Category — DIY

The Origin of Guerrilla Gardening

The Origin of Guerrilla Gardening

Author — Aaron McLean

“The law locks up the man or woman
Who steals the goose from off the common,
But lets the greater felon loose
Who steals the common from off the goose.”
— anonymous protest poem from the 17th century.

A hoard of snails were on the attack at #ArchHillFarm this spring, plentiful after a historically warm winter, making for a battle to save seedlings, sadly the pumpkins couldn’t be saved from an escape artist chicken (ever watched Chicken Run?) much more voracious than the snails; but despite battling with a lack of rain, tomatoes are ripening, beans have reached for the sky leaving us gifts as they’ve climbed, zucchinis are appearing in every second meal and loads of self seeded surprises have proliferating between the cracks. I hope some of you are cashing in on the bounty of photosynthesis as well. Our launch date didn’t really coincide with projects for your garden — other than maintenance and nourishment — so I decided to introduce you to the rebellious infancy of guerrilla gardening instead.


Like any movement, action tends to spring from scarcity, and guerrilla gardening was born a very long time ago amongst a bunch of radical Protestants with a bone to pick with the scarcity born from the enclosure of common land.

Pictured: Gerrard Winstanley


Enclosure


The fence, Raj Patel maintains, is a “technology of displacement”, a technology we perceive to be associated with containing cows or sheep (or renegade chickens) but originally used to eject the peasantry from common land, leaving them with nothing but their labor to sell in exchange for their subsistence.

Provided records
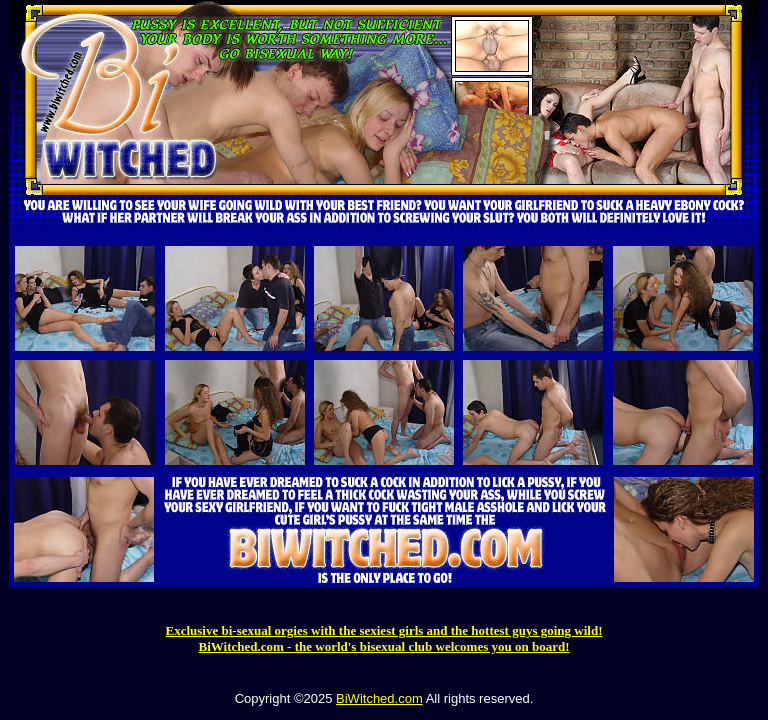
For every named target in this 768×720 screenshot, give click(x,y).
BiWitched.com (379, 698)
---
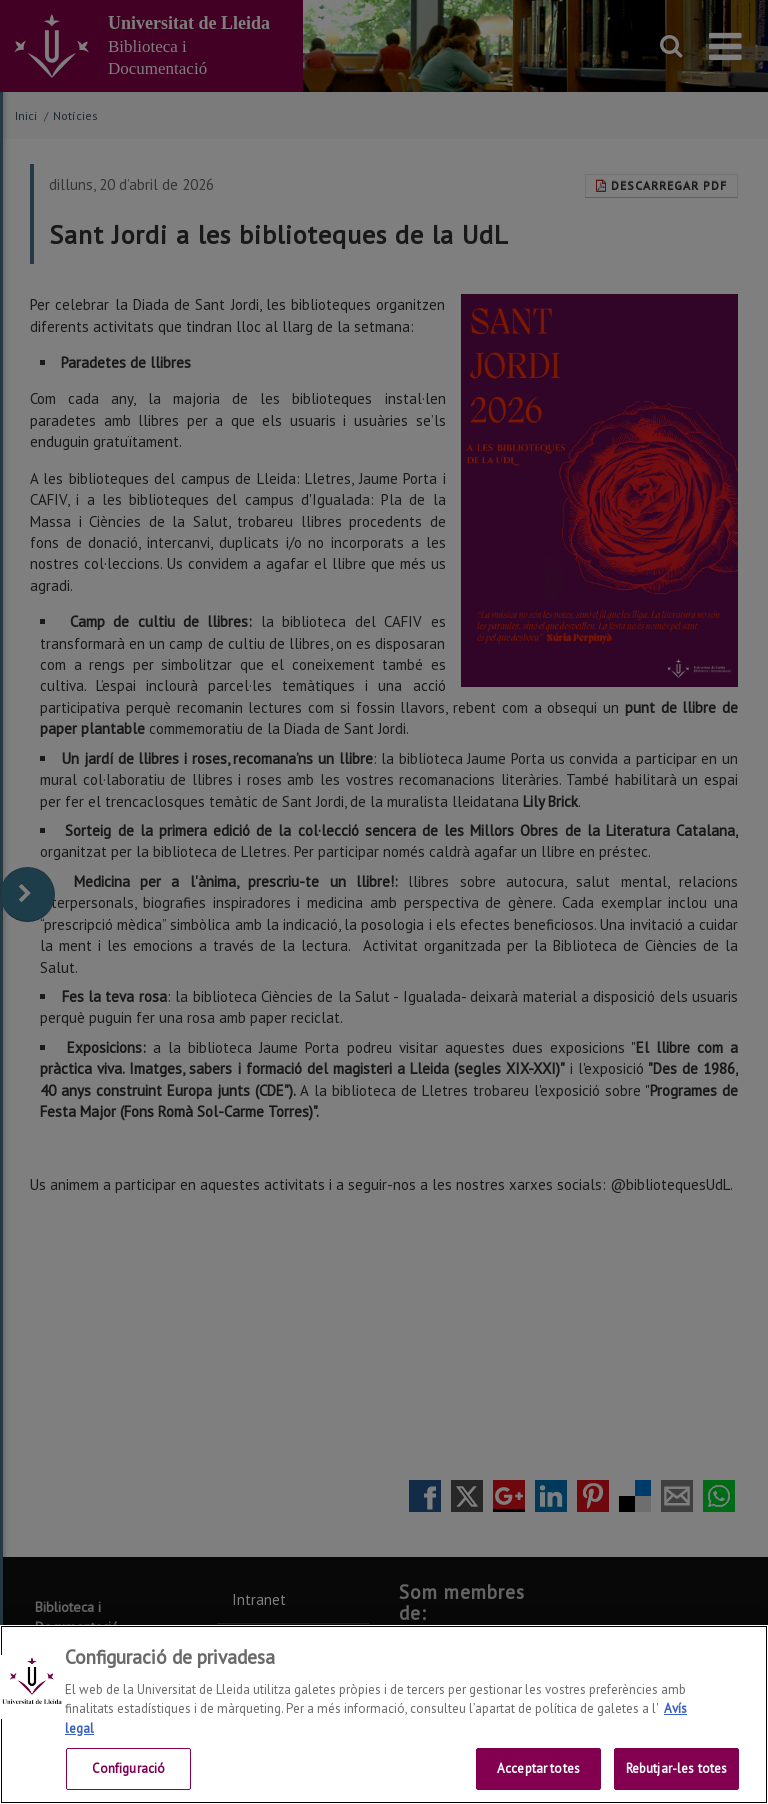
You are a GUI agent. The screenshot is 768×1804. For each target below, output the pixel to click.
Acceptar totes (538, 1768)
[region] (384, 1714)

Problems to solve
a - In the guerrilla gardening text, set down verbatim the part that opens with the words containing "A hoard of snails" and closes with "guerrilla gardening instead.".
b - Answer these questions using the guerrilla gardening text:
(i) From which century does the anonymous protest poem date?
(ii) Which crop could not be saved from the escape artist chicken?
(iii) What does Raj Patel call the fence?

Outputs by task
a -
A hoard of snails were on the attack at #ArchHillFarm this spring, plentiful after a historically warm winter, making for a battle to save seedlings, sadly the pumpkins couldn’t be saved from an escape artist chicken (ever watched Chicken Run?) much more voracious than the snails; but despite battling with a lack of rain, tomatoes are ripening, beans have reached for the sky leaving us gifts as they’ve climbed, zucchinis are appearing in every second meal and loads of self seeded surprises have proliferating between the cracks. I hope some of you are cashing in on the bounty of photosynthesis as well. Our launch date didn’t really coincide with projects for your garden — other than maintenance and nourishment — so I decided to introduce you to the rebellious infancy of guerrilla gardening instead.

b -
(i) The 17th century.
(ii) The pumpkins.
(iii) A "technology of displacement".